あの青い空のように

限りなく澄んだ青空は、憧れそのものです。

ハンセン病家族訴訟 控訴せず

2019-07-12 11:27:01 | 日記
7/10日の朝日新聞の第一面の見出しに『ハンセン病家族訴訟 控訴せず』とあり、元ハンセン病患者の家族への賠償を
国に命じた熊本地裁判決を、安倍首相が受け入れ、政府として控訴しないことを表明したことが報じられていました。
家族への人権侵害を考慮し、最終的に首相が判断したとのこと。
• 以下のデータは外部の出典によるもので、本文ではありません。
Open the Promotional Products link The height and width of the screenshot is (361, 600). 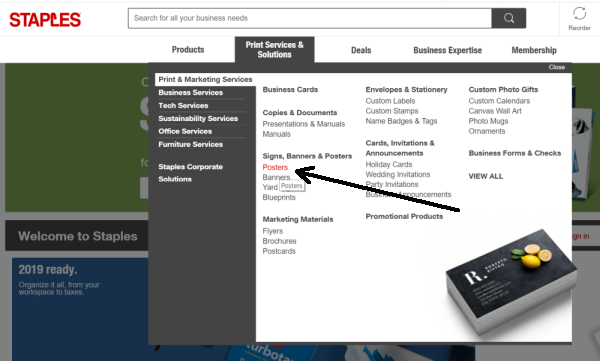click(x=404, y=216)
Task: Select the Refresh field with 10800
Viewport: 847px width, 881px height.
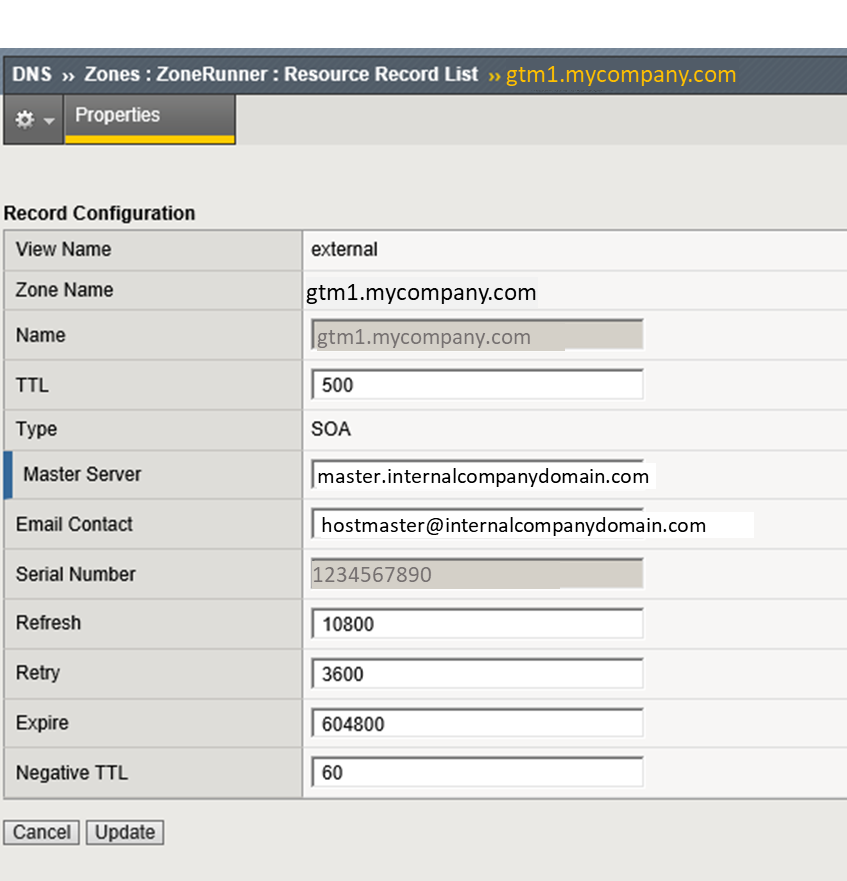Action: point(476,624)
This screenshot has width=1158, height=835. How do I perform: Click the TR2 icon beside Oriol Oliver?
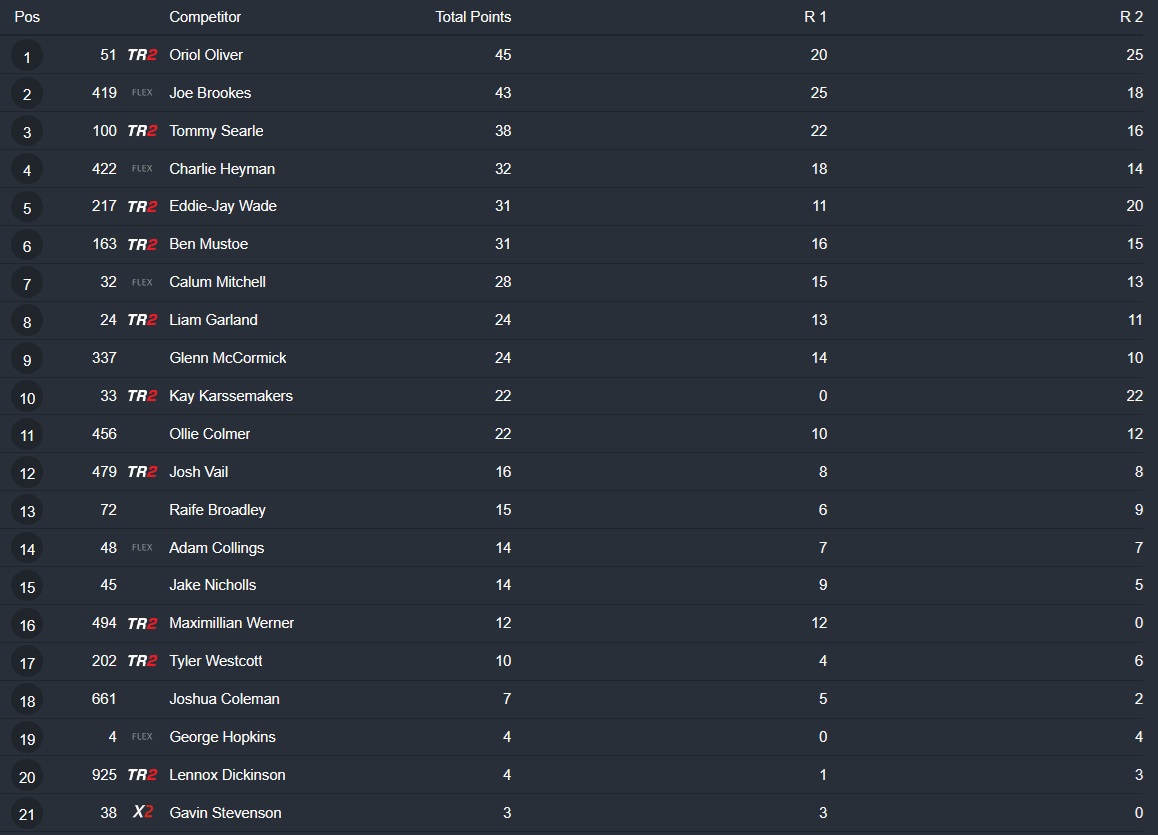pos(142,55)
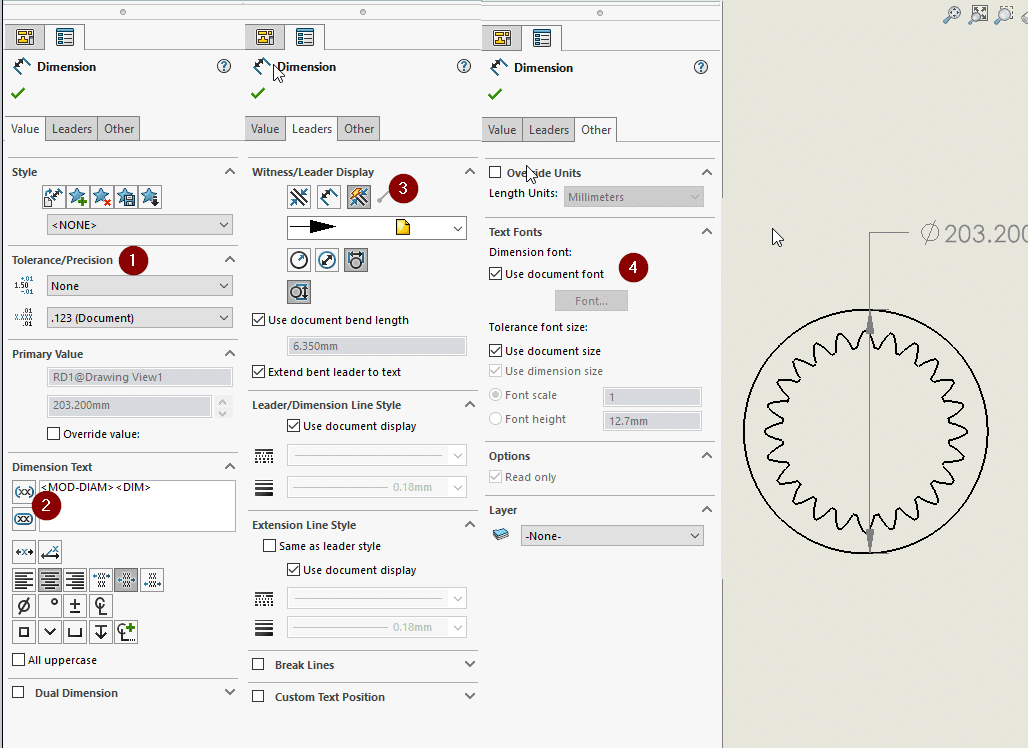This screenshot has height=748, width=1028.
Task: Open the arrow style dropdown
Action: pos(376,228)
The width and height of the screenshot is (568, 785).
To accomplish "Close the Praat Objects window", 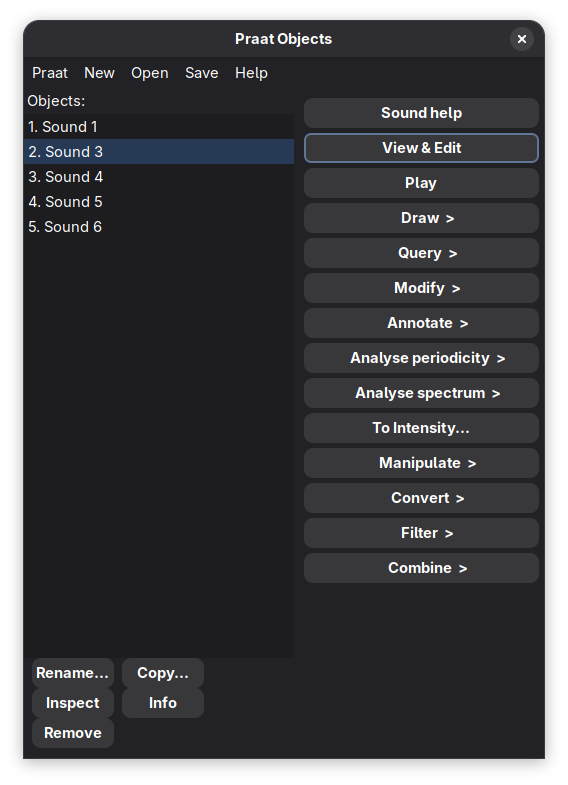I will click(x=521, y=39).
結果的には正しい判断をされたと思うものの、選挙を意識
しての国民向けのパフォーマンスの一つでもあったのでは…? という疑問を吹き消すように、原告の家族の心の痛みにより
そい、真に偏見や差別のない社会を理想としながら 常に弱い立場の人々の側に立って行動できる政治家であってほしいと
願います。

 この記事に関連し、視点と題したコーナーの中で、この結果をどう受け止めるのかについて述べた箇所があり、とても深い
共感を覚えました。
「元ハンセン病患者にとどまらず、その家族が受けた差別についても国の責任を認めた判決への控訴を、政府が見送った。
 大きな一歩だが、始まりにすぎない。……政府が判決を受け入れることは、家族らの『人生被害』を償い、偏見や差別を
 なくす責務を負うことを意味する。…ただ忘れてはいけないのは、就学拒否、結婚差別、就労拒否などの具体的な被害は、
 直接的には国ではなく、地域や学校、職場などでの個人の振る舞いによって生まれたことだ。患者やその家族を排除して
 きた社会の構造を改めるには、社会を構成する一人ひとりの行動も求められている。」

 国を形作るのが国民一人一人であるのと同様に、社会を形作っているのもそこで暮らす一人一人です。大切なのは、一人
一人の意識や行動が、国の形や社会の形をつくっていくのだという点です。
 その意味でも、差別や偏見に対してしっかりと向き合い、自らをコントロールしながら行動していくことが求められている
のだと思います。
 年齢や性別・国籍にかかわらず一人一人の人権をお互いに尊重し合うという関係性を重んじ、相手の心の痛みを受け止める
想像力や感性を磨き、共にかけがえのない命を持つ者同士として助け合っていく。そういった意識や行動が、理想の国や社会
を形作っていくための 何よりの原動力となっていくのだと考えます。
 生きていてよかったと誰もが実感できる国であり、社会であってほしいものです。そんな国や社会をつくっていく 一人と
して、考え・判断し・行動できる自分でありたいものです。

 ハンセン病により、1943年に14歳で国立療養所大島清松園に隔離された塔和子さんの詩集に、『痛み』という題の詩が
あります。

   痛み
       塔 和子

世界の中の一人だったことと
世界の中で一人だったことのちがいは
世界の重さほどのちがいだった

投げ出したことと
投げ出されたことは
生と死ほどのちがいだった

捨てたことと
捨てられたことは
出会いと別れほどのちがいだった

創ったことと
創られたことは
人間と人形ほどのちがいだった

燃えることと
燃えないことは
夏と冬ほどのちがいだった

見つめている
誰にも見つめられていない太陽
がらんどうを背景に

私は
一本の燃えることのない木を
燃やそうとしている


燃えることのない木を燃やすように、たくさんの痛みを抱えながらも、塔さんは詩を書き続けたのだと思います。